What would it take to honestly tell someone you loved them, if they have done something destructive towards you?
I’m wondering what it would take for me…I think I’d have to have a deep understanding of my own self, of my own values and my highest ideology, so that I was not attached to anything in the outside world. If this were true, is there anything anyone else could do to me that I could not look past, and be able to honestly say that I love them, because I would see myself in them and in everything that they do?

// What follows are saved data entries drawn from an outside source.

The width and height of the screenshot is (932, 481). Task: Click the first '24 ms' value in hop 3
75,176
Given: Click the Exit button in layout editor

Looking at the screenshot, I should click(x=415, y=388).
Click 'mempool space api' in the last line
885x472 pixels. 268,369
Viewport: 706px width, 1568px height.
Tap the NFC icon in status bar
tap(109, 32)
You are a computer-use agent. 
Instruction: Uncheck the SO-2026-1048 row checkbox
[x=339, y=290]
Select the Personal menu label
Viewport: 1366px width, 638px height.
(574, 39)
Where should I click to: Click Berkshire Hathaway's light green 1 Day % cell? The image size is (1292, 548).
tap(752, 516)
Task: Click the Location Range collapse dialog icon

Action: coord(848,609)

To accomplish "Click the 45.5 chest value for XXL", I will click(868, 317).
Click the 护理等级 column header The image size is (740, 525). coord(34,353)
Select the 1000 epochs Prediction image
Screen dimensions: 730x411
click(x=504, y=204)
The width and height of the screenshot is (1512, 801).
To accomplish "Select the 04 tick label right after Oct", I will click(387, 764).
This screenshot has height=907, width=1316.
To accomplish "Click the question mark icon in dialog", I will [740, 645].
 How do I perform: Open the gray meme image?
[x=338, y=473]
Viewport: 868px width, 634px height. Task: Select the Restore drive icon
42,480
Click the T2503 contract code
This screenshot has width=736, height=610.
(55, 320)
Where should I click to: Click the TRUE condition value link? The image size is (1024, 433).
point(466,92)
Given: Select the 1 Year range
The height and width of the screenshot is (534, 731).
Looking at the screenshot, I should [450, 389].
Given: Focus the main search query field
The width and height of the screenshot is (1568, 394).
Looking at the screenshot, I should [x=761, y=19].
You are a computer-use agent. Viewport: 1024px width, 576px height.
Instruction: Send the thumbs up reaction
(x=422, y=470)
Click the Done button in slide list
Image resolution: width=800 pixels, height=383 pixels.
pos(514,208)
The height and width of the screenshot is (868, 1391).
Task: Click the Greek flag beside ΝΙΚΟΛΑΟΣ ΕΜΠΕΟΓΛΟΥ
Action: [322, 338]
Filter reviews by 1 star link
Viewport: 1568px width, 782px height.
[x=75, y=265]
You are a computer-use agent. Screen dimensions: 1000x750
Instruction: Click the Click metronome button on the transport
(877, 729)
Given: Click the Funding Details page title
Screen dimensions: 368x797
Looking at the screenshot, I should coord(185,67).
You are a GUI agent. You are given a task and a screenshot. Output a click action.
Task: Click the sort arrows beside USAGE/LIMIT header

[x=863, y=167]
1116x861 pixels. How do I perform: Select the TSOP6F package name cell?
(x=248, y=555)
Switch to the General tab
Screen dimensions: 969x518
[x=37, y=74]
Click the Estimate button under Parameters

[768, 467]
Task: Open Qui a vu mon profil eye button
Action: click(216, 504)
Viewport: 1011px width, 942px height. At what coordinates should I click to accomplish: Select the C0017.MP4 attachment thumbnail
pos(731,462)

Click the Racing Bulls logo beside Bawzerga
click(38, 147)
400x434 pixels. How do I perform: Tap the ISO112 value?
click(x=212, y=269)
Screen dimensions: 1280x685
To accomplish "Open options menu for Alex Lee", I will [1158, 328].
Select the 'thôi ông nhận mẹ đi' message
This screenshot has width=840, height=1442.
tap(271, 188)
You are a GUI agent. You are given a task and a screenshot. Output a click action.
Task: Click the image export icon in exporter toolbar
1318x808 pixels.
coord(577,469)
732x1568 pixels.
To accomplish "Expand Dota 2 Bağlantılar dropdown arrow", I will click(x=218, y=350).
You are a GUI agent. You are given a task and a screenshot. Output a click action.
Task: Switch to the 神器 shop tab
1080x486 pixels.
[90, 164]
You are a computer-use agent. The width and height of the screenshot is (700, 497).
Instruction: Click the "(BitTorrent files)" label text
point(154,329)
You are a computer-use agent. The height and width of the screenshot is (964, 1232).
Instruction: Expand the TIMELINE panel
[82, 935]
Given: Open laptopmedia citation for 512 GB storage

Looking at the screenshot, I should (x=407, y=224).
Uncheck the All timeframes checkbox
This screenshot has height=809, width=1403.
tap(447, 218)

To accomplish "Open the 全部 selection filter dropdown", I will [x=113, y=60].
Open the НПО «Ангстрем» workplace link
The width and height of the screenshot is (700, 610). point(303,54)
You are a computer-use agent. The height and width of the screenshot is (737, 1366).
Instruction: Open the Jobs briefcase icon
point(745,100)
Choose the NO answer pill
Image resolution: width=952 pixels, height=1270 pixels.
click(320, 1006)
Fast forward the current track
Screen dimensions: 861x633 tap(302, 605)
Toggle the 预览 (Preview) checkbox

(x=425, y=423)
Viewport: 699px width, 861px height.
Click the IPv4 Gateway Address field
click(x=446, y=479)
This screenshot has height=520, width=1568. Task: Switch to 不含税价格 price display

I’d have to have healed my past, corrected the injustices I had done to myself and others, and be totally ok with my very real and human impulse to be destructive in any form. I would have to be able to see any act of destruction as an effect (not a cause) of who the person is, by realizing that my destructive acts do not make me who I am, but that they are effects of me. I would have to acknowledge that I am, at least in part, responsible for the state of our world, and of the environment that this person grew up in that influenced them to choose to believe that being destructive in any form is a means to an end that is good.
If I could do that, I would consider my time on this earth worthwhile.
M.

3 Comments
Forgiveness of others — those who have harmed you — is truly a profound state, you are right.
I have a question for you, Mark. Let’s think not of someone who has harmed us, but of someone who has harmed a person we love. I agree when you say that to achieve forgiveness requires such a deep understanding that one is “not attached to anything in the outside world”. But, and here is the question, if this were true, would this detachment also mean that one has ceased to love? I wonder what you think.
Yeah I think it all starts with yourself and how much of the forgivness comes from deep with in yourself.Before forgiving someone you would have to be at peace with yourself.I could say more,but I’d just be repeating all your thoughts.Mark you have a keen mind that sees and hears so much.I love how you are always questioning your values in order to be a better person in this world.
Btw I am watching the Michael Jackson memorial tribute service on tv and stevie wonder is performing.That me me think of you for a little bit.
I believe that the forgiveness and the love that you offer someone who’s hurt you has to last beyond you. You have to instil that feeling into your children too. Your ‘other profound states’ bleed into concepts of justice and honouring the memory of people wronged. It’s messy. Look at Israel and the Palestinians as just one example of people locked in profound emotional states.
Your time on earth would certainly have been worthwhile – as long as the sentiment didn’t die with you. Having said that, though, – that you must pass on forgiveness and love on to your children – it’s a very difficult thing to deal with your own children being wronged. You’re right to say it’s a very human impulse to be destructive. The parental instinct that kicks in to defend your young is to destroy, I can vouch for that.